Kültüre Yüz Çevirmenin Bedeli
Üniversite mezunları işsiz ve mutsuz. Okuyunca bir şey olmuyor. Çocuk, küçük yaşta mesleğini kazansın hem daha çok kazanır dediğimizde hangi noktaya kadar doğruyuz hangi noktadan sonra yanılmaya başlarız diye merak ediyorum. Entelektüel eğitimi bırakıp tamamen para kazanmaya yönlendirdiğimiz çocukları acaba neyden mahrum ediyoruz? Güzel bir kitap bitirmenin ya da felsefi bir tartışmanın verdiği keyfi bilmemekten daha ciddi bir mesele var. İçinde yaşadığı dünyayı daha az ya da yanlış anlama riski.
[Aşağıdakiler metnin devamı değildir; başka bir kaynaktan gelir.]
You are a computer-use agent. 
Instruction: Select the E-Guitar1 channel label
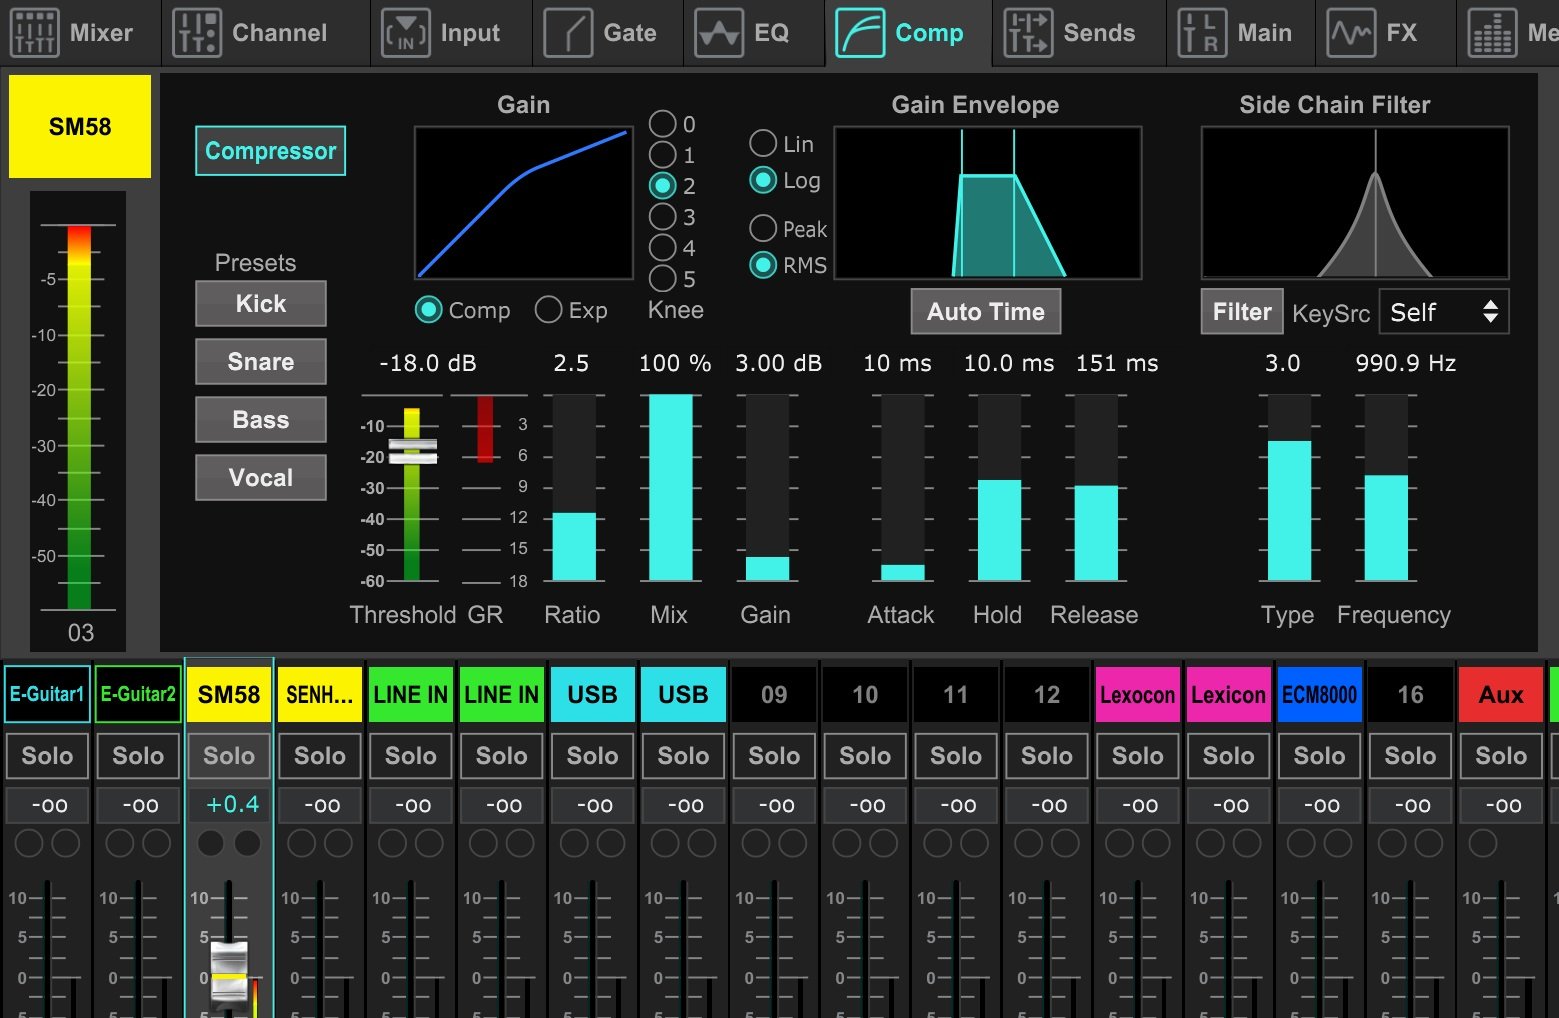(47, 694)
Hakiki gerçeklerle değil de yapay gündemlerle zihni yorulmuş bir bireye dönüşme tehlikesi. Bireyin kendisine yabancı kalması ihtimali. Bu durum elbette entelektüel eğitimle çözülemeyeceği gibi entelektüel eğitim olmadığında mutlaka karşılaşılacak bir durum değildir.
Montesquieu Roma’nın yücelik ve çöküşünün nedenlerini yazarken başlangıçta Roma’nın şan ve şeref için savaştığını kar ve zarar hesabından önde tuttuğunu söyler. Askerin ya da senatonun haddinden fazla zenginleşmesine izin verilmez. Yağma yapan asker yeni fetihlere itilemez çünkü yağmaladıklarını harcama derdine düşer. Savaşlar kimileri için iyiyken zenginlik arttıkça kimileri için tatsızlaşır. Savaş nedeniyle çıkarları zarar görenler arttığında toplumu savaşa itmek güçleşir. Şan şeref ve ilkeler gereği değil de fayda/zarar hesabıyla iş yapıldığında yücelikten çöküşe doğru geçiş başlar.
Şan ve şeref arayışı hafife alınacak bir güdü değildir. Batman’in üçüncü filminde Bane’in uçak düşürdüğü sahnede, Bane’in adamlarından biri davaları için kendisini feda etmesi gerektiğinde durumu metanetle kabullenir. Bane’in ekibi anladığımız kadarıyla sosyalisttir ve zenginlere bedel ödetmek için gelmişlerdir. Sovyet marşı ateşle sınanan kardeşliğin gücünden bahseder. Hünere sırtını dönen sanatçı, entelektüel eğitimden uzak tutulan çocuk, kültüre yüz çeviren birey, şan ve şeref tutkusunun önüne parayı geçiren devlet. Göz ardı edilenler nelerdir ve nedir bunların faturası bilinmez.
Kendi kar ve zarar hesabının peşinde koşarken insan bazı şeyleri göz ardı edebilir. Tüm bu göz ardı ettiğimiz şeyler bir bedele dönüşür mü ya da neyi ıskalamamıza neden olur? Nietzsche, “Sadece kendi çıkarlarının peşinden giden insan, tarihin sonunda her şeye karşı kayıtsızlaşarak hayvana dönüşür.” der. Mesele bu mu? Belki fayda/maliyet hesabıyla göz ardı ettiğimiz şeyler matrixte olduğumuzu anlamamızı sağlayacak ipuçlarıdır da onları kaçırıyoruzdur. Matrix’te olduğumuzdan hiç şüphelenmeden yaşamaktır bedel. Matrixte olduğumuzu hissettiğimiz anların getireceği derin huzurun kaybı. Belki de bunların hepsi boş laflardır.